Work to be completed:
Nothing but the lines from the one with "This screenshot has" through the end of the listing below should appear in your reply, each copied exactly.

Data section:
+--

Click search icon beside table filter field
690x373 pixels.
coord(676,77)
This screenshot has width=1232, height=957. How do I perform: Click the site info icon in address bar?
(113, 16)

+--

Written answer:
This screenshot has width=1232, height=957. How do I perform: Click the site info icon in address bar?
(113, 16)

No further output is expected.